---------- ENTRIES SHOWN ----------

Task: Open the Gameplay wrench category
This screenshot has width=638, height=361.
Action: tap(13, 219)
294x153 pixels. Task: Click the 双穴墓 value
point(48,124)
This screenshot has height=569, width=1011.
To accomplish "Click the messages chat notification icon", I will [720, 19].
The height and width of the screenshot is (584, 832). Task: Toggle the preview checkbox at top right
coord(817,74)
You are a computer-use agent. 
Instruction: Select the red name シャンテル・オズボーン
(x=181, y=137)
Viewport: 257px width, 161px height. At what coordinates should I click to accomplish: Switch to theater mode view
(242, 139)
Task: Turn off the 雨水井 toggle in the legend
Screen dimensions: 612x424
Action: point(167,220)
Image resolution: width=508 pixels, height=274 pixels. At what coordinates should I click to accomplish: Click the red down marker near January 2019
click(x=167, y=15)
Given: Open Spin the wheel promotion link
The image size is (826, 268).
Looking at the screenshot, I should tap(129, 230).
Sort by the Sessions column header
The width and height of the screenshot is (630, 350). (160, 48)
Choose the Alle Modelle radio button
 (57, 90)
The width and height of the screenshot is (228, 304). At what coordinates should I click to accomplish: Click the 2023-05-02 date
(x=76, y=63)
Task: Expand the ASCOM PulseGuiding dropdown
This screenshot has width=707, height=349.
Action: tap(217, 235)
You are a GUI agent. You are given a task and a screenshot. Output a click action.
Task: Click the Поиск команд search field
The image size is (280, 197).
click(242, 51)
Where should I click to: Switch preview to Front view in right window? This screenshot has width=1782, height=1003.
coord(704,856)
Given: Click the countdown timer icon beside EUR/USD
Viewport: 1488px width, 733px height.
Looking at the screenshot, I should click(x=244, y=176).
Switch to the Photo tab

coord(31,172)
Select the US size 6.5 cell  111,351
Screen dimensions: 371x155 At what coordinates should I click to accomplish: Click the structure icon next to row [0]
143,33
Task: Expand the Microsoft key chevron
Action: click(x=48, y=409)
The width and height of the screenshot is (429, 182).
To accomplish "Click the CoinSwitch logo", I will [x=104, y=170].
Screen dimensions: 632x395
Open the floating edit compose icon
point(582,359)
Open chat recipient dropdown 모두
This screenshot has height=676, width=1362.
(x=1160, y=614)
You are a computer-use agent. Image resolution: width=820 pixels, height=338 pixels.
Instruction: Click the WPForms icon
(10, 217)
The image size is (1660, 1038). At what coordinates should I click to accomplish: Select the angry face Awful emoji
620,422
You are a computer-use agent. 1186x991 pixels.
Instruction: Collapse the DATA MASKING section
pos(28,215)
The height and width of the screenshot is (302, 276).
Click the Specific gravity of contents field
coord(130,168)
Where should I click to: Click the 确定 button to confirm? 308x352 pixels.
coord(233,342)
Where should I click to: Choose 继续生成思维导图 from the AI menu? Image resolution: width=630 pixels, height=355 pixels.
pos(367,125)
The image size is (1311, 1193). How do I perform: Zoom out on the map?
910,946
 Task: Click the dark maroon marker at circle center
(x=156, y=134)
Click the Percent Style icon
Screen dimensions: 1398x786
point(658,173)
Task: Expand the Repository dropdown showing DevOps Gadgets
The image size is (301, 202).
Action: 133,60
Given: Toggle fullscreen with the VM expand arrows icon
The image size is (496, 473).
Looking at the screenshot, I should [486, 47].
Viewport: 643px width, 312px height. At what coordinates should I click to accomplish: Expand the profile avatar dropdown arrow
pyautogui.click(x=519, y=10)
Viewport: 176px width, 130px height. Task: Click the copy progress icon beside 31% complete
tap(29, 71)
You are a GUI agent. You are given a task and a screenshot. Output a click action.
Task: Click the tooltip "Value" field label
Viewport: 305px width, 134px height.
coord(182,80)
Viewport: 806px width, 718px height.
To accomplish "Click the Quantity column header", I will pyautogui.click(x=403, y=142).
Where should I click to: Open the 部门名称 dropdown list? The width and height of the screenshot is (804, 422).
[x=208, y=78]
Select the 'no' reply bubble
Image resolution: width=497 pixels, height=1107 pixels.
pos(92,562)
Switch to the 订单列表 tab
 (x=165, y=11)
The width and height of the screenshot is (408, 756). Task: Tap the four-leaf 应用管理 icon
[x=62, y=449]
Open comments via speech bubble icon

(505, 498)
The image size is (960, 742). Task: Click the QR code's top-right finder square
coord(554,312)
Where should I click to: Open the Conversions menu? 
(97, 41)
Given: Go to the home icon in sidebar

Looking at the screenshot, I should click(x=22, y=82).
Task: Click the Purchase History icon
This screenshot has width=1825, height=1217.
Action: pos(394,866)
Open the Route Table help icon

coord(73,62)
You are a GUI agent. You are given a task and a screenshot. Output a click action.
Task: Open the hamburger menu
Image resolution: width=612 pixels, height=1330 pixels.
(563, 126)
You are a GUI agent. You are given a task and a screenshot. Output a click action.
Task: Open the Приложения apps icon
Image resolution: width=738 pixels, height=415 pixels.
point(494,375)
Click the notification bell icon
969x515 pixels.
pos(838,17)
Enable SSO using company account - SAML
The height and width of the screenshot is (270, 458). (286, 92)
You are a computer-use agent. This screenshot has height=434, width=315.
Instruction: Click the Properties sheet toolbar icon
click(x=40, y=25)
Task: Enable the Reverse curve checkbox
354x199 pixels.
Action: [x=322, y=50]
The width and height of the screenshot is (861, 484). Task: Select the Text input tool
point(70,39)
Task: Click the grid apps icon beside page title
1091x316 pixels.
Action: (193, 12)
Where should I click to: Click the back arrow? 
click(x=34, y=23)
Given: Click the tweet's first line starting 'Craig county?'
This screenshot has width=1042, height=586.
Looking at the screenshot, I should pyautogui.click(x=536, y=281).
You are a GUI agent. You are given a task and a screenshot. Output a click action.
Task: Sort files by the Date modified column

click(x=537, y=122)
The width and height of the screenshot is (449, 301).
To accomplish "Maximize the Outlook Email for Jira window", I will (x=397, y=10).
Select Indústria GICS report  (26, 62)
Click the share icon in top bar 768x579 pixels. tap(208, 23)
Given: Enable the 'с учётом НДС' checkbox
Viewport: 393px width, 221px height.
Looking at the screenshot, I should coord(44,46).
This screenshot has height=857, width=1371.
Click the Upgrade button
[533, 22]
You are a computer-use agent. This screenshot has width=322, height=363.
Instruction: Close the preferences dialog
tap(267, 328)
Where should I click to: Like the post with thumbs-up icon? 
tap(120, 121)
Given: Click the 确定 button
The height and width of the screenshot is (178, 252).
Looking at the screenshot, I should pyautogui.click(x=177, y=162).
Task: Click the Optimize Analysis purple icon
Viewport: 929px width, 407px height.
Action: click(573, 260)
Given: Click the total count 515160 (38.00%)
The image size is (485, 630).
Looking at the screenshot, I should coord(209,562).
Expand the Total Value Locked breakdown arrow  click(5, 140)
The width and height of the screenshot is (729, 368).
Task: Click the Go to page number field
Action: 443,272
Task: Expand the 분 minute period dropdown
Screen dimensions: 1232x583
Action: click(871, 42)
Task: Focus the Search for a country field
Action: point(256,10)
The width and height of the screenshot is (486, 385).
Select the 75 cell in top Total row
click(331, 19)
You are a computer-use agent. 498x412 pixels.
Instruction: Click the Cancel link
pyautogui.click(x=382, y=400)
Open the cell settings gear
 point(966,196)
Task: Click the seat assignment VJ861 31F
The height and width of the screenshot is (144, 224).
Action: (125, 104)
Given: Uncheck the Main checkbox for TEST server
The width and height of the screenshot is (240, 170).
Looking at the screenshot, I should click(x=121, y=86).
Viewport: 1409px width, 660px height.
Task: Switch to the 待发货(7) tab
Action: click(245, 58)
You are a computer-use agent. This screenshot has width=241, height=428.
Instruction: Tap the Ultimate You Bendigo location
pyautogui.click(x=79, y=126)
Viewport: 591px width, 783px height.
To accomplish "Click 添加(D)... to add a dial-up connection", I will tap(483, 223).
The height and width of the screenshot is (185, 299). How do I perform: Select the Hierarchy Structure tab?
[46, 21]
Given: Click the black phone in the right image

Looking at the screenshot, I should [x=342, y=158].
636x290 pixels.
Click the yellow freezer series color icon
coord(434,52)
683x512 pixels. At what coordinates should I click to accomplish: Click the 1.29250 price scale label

----------

▸ WHAT THE EXERCISE ASKS: Repeat the entries between the lines holding "Where should I click to: Open the Conversions" and "click(x=40, y=25)", inclusive.

▸ THE SOLUTION:
Where should I click to: Open the Conversions menu? 
(97, 41)
Given: Go to the home icon in sidebar

Looking at the screenshot, I should click(x=22, y=82).
Task: Click the Purchase History icon
This screenshot has width=1825, height=1217.
Action: pos(394,866)
Open the Route Table help icon

coord(73,62)
You are a GUI agent. You are given a task and a screenshot. Output a click action.
Task: Open the hamburger menu
Image resolution: width=612 pixels, height=1330 pixels.
(563, 126)
You are a GUI agent. You are given a task and a screenshot. Output a click action.
Task: Open the Приложения apps icon
Image resolution: width=738 pixels, height=415 pixels.
point(494,375)
Click the notification bell icon
969x515 pixels.
pos(838,17)
Enable SSO using company account - SAML
The height and width of the screenshot is (270, 458). (286, 92)
You are a computer-use agent. This screenshot has height=434, width=315.
Instruction: Click the Properties sheet toolbar icon
click(x=40, y=25)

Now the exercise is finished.